Work out how many lines in the data include the string "transition"; reply with that number alone.
[Opening Input records section]
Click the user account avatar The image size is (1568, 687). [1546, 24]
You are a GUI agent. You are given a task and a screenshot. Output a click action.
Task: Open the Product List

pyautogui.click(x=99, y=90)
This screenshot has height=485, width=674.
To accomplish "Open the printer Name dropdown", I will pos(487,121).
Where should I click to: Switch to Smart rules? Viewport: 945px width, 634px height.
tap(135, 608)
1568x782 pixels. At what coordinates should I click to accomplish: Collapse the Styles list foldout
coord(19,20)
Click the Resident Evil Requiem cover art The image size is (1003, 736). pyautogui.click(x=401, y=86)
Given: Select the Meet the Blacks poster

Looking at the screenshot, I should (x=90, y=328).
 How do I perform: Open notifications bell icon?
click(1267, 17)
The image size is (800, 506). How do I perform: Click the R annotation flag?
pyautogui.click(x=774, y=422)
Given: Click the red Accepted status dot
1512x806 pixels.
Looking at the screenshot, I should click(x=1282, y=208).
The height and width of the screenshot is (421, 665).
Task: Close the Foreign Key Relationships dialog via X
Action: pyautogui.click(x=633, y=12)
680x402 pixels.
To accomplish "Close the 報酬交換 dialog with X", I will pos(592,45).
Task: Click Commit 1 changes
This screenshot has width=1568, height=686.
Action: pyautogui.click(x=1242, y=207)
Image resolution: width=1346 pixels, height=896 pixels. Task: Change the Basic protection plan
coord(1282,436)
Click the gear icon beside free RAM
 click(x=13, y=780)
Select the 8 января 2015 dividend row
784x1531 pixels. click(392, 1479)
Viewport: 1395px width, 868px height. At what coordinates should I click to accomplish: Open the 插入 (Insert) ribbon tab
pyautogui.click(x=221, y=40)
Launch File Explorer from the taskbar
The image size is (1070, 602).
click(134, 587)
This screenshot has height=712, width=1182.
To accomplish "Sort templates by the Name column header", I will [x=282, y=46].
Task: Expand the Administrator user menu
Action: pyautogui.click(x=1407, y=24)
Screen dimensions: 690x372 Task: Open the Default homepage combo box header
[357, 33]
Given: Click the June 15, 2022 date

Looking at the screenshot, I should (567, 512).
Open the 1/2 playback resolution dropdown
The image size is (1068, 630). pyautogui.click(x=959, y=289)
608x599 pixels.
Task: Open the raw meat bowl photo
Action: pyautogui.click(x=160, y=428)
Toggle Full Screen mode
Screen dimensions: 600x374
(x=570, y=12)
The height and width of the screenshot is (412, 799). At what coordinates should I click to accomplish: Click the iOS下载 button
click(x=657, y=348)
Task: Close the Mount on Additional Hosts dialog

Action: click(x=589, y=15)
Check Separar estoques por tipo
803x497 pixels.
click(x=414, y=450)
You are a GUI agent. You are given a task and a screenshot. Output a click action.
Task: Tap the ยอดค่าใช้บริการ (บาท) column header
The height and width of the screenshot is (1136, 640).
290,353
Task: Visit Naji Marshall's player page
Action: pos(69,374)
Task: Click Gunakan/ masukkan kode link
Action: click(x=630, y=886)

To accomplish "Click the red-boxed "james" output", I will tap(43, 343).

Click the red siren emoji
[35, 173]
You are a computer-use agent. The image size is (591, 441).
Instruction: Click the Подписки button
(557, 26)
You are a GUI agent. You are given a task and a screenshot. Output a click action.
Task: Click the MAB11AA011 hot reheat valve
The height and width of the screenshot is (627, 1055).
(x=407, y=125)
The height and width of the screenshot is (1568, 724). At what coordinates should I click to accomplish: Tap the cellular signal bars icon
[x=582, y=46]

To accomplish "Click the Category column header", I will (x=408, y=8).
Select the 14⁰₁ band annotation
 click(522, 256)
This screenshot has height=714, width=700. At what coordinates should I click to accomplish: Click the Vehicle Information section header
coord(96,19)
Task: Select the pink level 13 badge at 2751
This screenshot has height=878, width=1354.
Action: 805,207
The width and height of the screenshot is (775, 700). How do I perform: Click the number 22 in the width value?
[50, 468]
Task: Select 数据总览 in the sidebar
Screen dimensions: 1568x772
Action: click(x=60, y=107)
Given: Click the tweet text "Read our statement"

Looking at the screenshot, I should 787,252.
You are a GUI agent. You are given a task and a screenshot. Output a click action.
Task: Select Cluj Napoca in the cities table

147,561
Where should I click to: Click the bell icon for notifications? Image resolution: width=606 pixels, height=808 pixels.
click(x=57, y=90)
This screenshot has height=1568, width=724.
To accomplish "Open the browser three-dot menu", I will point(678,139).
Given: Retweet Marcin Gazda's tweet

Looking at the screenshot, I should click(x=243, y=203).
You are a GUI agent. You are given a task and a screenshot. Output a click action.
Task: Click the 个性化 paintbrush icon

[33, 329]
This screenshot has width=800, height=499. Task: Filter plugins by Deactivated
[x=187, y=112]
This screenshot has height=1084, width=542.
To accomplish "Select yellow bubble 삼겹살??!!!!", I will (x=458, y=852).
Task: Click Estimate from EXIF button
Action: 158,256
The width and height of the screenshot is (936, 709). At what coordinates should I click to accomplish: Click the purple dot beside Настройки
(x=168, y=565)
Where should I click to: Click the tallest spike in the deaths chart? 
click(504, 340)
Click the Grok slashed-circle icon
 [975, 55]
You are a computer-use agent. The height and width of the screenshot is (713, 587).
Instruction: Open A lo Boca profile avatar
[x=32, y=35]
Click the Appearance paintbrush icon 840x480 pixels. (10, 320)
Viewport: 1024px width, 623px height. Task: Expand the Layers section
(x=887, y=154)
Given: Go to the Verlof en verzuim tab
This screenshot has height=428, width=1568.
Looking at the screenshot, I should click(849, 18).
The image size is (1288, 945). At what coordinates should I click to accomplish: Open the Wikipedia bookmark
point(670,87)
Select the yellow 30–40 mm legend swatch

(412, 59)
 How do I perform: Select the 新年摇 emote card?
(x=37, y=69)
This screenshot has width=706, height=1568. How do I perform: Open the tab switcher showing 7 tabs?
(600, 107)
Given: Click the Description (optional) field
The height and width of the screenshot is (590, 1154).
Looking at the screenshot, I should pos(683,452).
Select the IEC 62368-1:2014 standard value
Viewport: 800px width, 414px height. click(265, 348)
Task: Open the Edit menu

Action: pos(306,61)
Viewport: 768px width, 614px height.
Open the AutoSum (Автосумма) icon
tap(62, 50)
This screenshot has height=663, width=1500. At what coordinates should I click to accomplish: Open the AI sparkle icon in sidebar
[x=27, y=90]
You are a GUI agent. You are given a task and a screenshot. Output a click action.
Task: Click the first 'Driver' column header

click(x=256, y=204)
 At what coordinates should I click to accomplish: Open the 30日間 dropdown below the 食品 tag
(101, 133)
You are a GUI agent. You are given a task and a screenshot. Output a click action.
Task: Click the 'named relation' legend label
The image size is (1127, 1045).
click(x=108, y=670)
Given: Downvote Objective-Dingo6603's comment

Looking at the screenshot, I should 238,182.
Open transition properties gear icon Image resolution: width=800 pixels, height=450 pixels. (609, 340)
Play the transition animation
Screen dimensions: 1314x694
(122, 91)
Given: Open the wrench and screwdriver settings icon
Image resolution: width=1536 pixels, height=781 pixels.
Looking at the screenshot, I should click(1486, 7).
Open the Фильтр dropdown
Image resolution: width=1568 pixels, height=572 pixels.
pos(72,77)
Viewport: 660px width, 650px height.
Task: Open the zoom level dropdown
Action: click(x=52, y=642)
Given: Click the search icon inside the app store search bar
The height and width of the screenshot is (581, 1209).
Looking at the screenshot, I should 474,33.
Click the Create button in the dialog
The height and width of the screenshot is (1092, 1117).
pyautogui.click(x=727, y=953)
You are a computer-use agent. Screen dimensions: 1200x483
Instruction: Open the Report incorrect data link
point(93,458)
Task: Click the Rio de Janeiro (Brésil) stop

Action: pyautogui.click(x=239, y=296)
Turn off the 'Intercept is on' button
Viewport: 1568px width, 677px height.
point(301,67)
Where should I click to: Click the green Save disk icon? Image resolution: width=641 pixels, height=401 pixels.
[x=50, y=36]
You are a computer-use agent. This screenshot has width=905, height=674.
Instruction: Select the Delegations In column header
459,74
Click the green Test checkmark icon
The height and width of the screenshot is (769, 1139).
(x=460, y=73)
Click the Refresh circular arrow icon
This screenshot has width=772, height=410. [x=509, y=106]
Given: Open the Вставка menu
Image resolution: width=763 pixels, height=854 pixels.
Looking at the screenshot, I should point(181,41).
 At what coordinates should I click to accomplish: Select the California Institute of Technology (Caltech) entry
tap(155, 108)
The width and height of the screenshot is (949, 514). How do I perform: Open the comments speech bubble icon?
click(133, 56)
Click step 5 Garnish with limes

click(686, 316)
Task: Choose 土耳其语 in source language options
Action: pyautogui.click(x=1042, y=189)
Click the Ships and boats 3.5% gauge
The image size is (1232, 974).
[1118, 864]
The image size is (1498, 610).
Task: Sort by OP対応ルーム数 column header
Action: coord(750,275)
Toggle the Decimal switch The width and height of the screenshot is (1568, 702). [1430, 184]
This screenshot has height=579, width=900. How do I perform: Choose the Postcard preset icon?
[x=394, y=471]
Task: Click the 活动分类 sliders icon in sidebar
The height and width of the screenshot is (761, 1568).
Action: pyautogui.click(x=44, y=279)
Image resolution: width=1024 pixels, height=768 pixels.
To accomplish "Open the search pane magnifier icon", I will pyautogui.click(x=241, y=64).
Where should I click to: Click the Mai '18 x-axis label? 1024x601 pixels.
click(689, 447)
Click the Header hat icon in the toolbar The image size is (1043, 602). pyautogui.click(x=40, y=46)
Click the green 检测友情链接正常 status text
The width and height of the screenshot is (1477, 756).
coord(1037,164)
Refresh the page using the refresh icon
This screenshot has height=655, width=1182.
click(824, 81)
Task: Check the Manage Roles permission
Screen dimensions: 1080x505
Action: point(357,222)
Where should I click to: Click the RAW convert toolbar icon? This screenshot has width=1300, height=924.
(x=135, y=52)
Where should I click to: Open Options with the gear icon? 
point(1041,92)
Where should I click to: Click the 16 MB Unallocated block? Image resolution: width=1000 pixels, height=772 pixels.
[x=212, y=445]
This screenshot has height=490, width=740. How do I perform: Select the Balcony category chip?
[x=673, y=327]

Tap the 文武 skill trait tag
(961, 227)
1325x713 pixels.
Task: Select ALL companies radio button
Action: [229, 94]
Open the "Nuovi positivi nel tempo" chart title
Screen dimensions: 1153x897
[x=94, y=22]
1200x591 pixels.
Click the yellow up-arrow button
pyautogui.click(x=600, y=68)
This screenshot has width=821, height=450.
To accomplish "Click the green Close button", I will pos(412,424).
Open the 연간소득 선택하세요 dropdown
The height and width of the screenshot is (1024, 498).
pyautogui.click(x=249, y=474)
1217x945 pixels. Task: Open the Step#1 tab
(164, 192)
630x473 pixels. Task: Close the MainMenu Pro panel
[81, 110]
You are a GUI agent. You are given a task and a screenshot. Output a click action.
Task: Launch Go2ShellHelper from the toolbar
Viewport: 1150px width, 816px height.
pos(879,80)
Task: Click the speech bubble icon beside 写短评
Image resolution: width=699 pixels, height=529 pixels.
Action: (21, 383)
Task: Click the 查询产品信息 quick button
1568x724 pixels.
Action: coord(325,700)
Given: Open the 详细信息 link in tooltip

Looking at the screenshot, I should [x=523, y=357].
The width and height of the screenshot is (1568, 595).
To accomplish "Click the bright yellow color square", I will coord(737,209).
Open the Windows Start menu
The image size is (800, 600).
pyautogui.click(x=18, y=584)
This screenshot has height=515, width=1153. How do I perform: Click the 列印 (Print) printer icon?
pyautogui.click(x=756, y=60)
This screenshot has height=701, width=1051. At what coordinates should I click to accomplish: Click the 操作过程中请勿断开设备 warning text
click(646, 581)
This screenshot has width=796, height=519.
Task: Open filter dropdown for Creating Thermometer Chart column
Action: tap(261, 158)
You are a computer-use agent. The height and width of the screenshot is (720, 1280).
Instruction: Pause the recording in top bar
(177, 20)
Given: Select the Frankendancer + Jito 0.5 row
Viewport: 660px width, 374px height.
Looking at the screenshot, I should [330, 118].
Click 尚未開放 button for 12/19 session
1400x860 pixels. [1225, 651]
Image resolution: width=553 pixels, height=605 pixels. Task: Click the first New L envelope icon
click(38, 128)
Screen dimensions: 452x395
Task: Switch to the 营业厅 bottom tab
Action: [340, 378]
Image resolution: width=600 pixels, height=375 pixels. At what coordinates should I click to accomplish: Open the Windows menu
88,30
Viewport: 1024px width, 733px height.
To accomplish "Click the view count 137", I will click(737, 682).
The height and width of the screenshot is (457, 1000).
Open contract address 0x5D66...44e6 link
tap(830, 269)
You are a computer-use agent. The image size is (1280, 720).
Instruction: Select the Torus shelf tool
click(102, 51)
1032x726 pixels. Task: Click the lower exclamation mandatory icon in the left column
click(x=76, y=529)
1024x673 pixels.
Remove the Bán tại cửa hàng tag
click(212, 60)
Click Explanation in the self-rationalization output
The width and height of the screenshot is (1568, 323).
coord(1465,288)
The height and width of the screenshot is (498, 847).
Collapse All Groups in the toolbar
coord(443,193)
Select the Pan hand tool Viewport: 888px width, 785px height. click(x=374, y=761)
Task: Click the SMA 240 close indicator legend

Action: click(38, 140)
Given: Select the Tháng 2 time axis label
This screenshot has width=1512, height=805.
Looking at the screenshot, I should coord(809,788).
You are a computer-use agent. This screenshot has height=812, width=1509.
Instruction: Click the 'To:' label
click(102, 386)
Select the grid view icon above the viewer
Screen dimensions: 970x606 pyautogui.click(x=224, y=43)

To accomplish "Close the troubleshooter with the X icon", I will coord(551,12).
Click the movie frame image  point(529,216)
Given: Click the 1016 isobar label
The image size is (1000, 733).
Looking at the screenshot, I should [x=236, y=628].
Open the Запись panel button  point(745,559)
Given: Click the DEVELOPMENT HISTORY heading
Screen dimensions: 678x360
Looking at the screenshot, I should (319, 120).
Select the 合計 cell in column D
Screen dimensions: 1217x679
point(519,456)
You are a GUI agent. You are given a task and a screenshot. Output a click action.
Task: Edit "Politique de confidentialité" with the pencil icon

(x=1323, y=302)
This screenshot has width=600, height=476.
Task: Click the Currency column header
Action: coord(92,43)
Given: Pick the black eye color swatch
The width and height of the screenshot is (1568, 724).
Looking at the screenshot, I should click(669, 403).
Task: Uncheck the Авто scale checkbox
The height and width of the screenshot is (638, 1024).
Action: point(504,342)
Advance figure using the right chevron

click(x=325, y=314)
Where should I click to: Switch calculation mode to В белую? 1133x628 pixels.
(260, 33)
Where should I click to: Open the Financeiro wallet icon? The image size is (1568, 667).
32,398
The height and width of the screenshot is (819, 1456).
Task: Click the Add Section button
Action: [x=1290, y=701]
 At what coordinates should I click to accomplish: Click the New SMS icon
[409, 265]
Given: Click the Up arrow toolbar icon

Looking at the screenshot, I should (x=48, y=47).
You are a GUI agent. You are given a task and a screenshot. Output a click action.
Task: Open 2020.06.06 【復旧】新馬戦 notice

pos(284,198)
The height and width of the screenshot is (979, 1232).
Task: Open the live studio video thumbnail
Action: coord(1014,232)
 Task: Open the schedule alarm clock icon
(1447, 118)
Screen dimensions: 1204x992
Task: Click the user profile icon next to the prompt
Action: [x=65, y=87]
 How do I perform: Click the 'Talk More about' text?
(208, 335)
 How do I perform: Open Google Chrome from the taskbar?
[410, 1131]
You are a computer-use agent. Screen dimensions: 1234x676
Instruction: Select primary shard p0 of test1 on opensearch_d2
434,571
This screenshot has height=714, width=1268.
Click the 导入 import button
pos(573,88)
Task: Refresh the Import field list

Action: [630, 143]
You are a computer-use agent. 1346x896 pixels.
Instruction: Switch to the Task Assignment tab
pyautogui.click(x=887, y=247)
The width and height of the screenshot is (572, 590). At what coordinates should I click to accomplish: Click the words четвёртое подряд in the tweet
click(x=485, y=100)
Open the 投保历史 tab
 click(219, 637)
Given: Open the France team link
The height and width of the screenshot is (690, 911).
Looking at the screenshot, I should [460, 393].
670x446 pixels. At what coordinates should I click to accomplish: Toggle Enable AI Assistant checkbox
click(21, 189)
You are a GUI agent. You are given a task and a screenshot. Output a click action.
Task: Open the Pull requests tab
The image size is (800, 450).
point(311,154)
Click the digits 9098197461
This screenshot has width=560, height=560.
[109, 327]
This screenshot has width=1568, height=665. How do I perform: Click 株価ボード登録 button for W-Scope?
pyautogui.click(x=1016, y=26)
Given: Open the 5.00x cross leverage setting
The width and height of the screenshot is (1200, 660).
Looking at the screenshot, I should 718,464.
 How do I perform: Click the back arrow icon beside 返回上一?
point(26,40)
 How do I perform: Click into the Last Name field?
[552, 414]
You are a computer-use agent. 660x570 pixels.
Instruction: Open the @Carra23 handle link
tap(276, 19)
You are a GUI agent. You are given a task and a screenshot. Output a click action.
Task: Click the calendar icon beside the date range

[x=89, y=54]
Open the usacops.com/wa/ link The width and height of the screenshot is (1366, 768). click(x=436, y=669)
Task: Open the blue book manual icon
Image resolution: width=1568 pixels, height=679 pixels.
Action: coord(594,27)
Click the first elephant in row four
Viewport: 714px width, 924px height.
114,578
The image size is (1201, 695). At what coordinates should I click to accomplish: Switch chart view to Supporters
[Closing Input records section]
Exercise output: 2